------ Document segment ------

Here are some of the companies working towards an autonomous future:
Google – presently leading the charge via Waymo, its self-driving subsidiary
Tesla – models are now being fitted with hardware designed to improve Tesla Autopilot
Baidu – in the process of developing Level 4 automated vehicles
General Motors – developed the first production-ready autonomous vehicle
Toyota – working with ride-hailing service Uber to bring about autonomous ridesharing
Nvidia – created the world’s first commercially available Level 2+ system
Ford – planning to have their fully autonomous vehicle in operation by 2021
nuTonomy – first company to launch a fleet of self-driving taxis in Singapore
BMW – has teamed up with Intel and Mobileye to release a fully driverless car by 2021
Oxbotica – will begin trialling autonomous cars in London in December 2019
Challenges in autonomous vehicle testing and validation
As we can see, there are many different autonomous vehicle projects in various stages of development. But there’s a big difference between creating a test vehicle that’ll run in reasonably tame conditions and building a multi-million strong fleet of cars that can handle the volatility and randomness of the real world.
One of the biggest challenges is putting the computer in charge of everything, including exception handling. By exceptions, we mean variable circumstances like bad weather, traffic violations and environmental hazards. Fog, snow, a deer leaping into the road – how does a fully autonomous vehicle interpret and react to these situations?
When we take the driver out of the picture completely, automation complexity soars compared to lower level systems. The software must handle everything. Rigorous testing is essential, but it won’t be enough on its own. Alternative methods such as simulation, bootstrapping, field experience and human reviews will also be necessary to ensure the safety of the vehicle.
For the time being, it means implementing each new capability carefully and gradually: hence why it will be a good few years before we see Level 5 vehicles on the road.
Global perceptions of autonomous car technology
How does the general public feel about the onset of autonomous cars? Generally, perception is pretty positive, but there’s still a way to go. Not everyone is convinced.
The main bone of contention is safety. Autonomous car manufacturers must prove beyond doubt the safety of their vehicles before they can hope for widespread adoption. One survey conducted across China, Germany and the US found that drivers want to decide for themselves when to let a car drive autonomously and when to take over. The survey also found that trust in autonomous cars is nearly twice as high in China.
A second survey discovered that the higher the level of automation, the higher the doubt. There are still reservations about giving the vehicle total control, despite having a positive view on autonomous vehicles generally.
Another factor playing on people’s minds is cybercrime: fear of personal data falling into the wrong hands. People are generally happy to share data for safety reasons, but less so when it ends up being sold to related service providers.

------

— Stated task A —
Reproduce the autonomous vehicle passage word for word, starting at "The main bone" and ending at "related service providers.".
The autonomous vehicle passage and the listing that follows it are unrelated material.

------ Extracted entries ------

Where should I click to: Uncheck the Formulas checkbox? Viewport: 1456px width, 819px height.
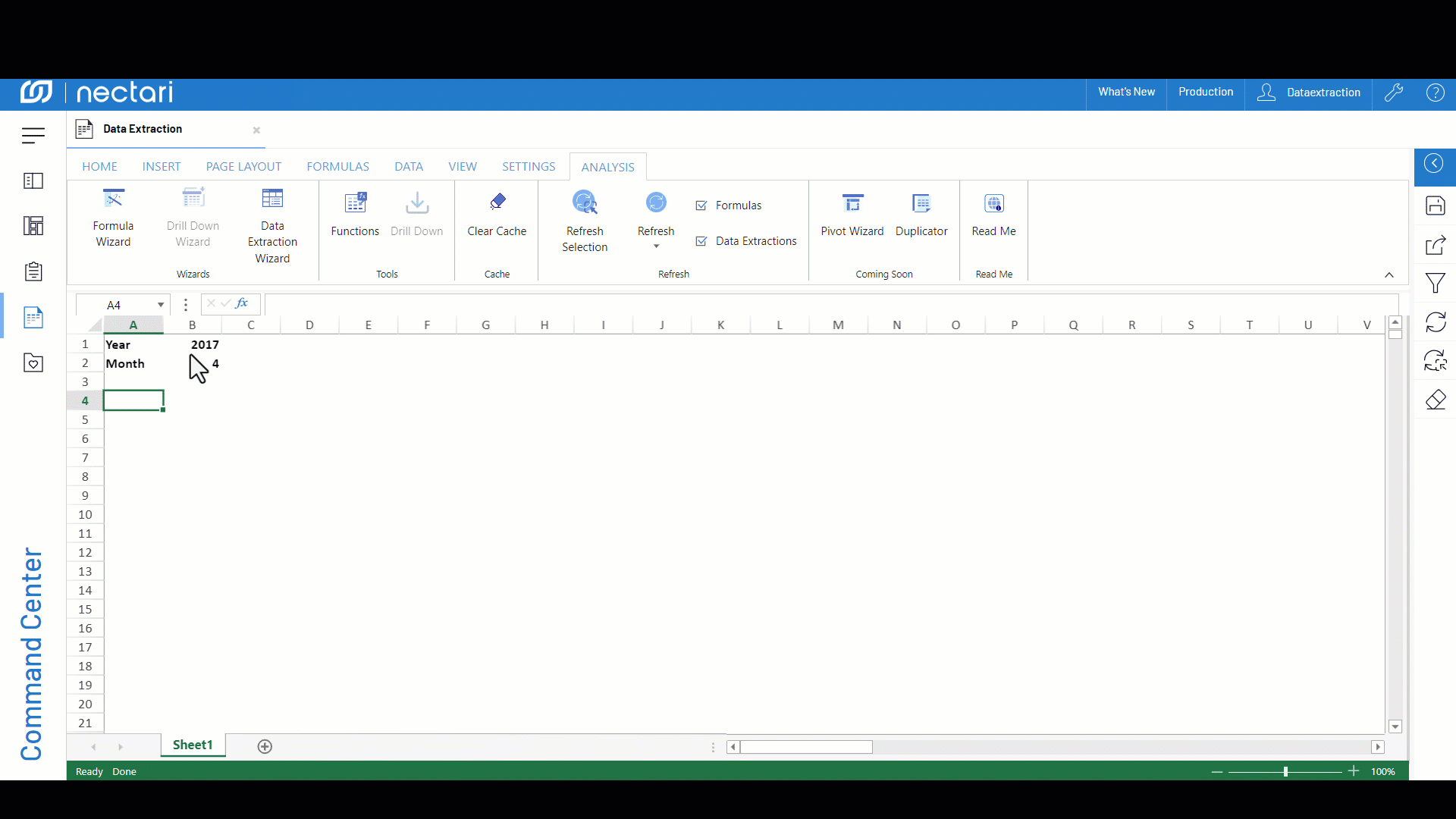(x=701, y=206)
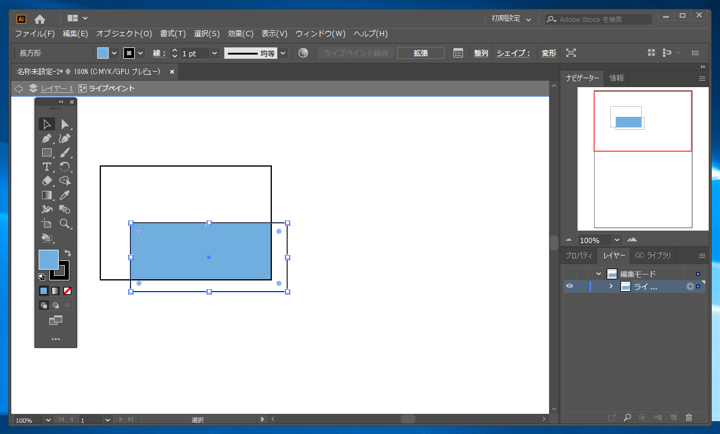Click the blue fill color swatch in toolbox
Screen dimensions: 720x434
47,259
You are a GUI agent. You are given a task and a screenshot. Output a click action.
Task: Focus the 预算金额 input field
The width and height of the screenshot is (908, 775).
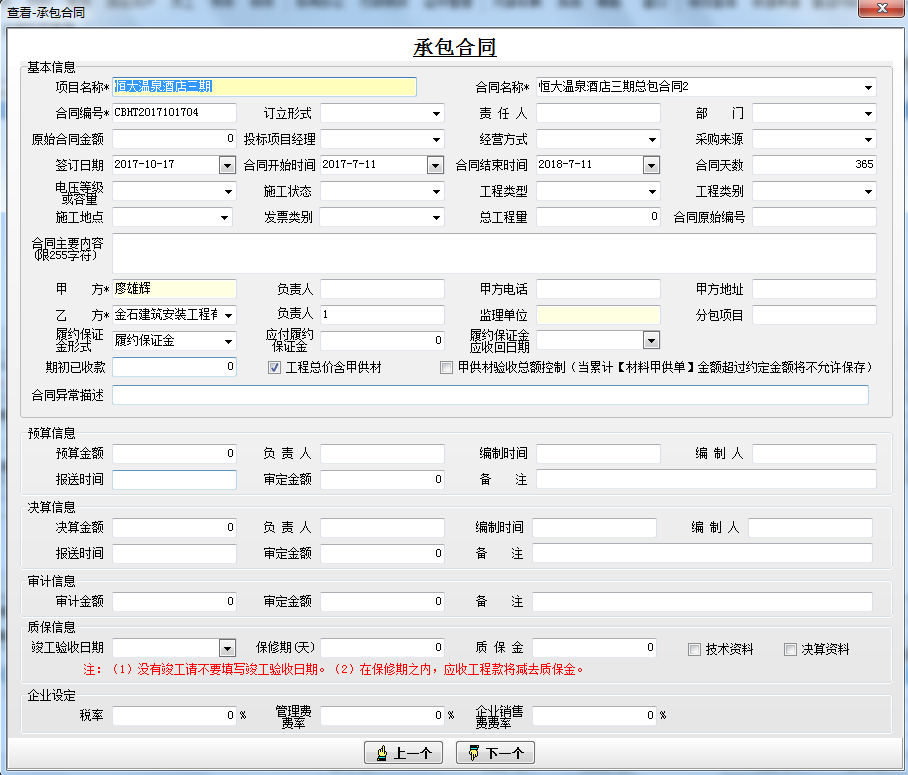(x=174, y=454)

------

— Stated task B —
Return each line of the listing in which the word "screenshot" appears.

— Answer A —
The main bone of contention is safety. Autonomous car manufacturers must prove beyond doubt the safety of their vehicles before they can hope for widespread adoption. One survey conducted across China, Germany and the US found that drivers want to decide for themselves when to let a car drive autonomously and when to take over. The survey also found that trust in autonomous cars is nearly twice as high in China.
A second survey discovered that the higher the level of automation, the higher the doubt. There are still reservations about giving the vehicle total control, despite having a positive view on autonomous vehicles generally.
Another factor playing on people’s minds is cybercrime: fear of personal data falling into the wrong hands. People are generally happy to share data for safety reasons, but less so when it ends up being sold to related service providers.

— Answer B —
You are a GUI agent. You are given a task and a screenshot. Output a click action.
The width and height of the screenshot is (908, 775).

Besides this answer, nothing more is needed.